The number of new hospital admissions and the number of people hospitalized, however, has been increasing, so the criteria to move to either the “bridge phase” or to Phase 5 have not been met.
If the State moved to the “bridge phase” and then to Phase 5, restrictions currently in place would loosen up.
Risk of Community Spread
The charts in the above chart box show that the seven-day average of new cases in Evanston, suburban Cook County, Chicago, and the State is trending downward.

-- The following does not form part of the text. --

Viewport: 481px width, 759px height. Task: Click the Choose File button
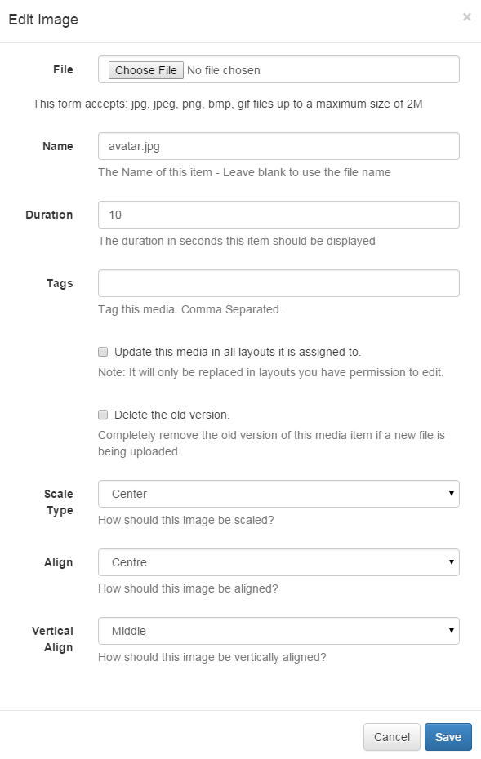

On a Statewide basis, though, hospitalizations and the usage of ICU beds are still relatively high.
In suburban Cook County, Chicago, and the State, the number of new cases per 100,000 in the last seven days is above 150. The Illinois Department of Public Health says that more than 100 cases per 100,000 indicates a risk of “substantial spread.” The U.S. Centers for Disease Control and Prevention says that more than 100 cases indicates a risk of “high transmission.” [1, 2, 3, and 4]
For test positivity in the last seven days, IDPH uses a target of 5%. The CDC says between 5% and 7.9% represents a “moderate” risk of transmission. [1, 2, and 3]
Evanston – COVID
The City reported 11 new COVID-19 cases of Evanston residents today, compared to seven yesterday.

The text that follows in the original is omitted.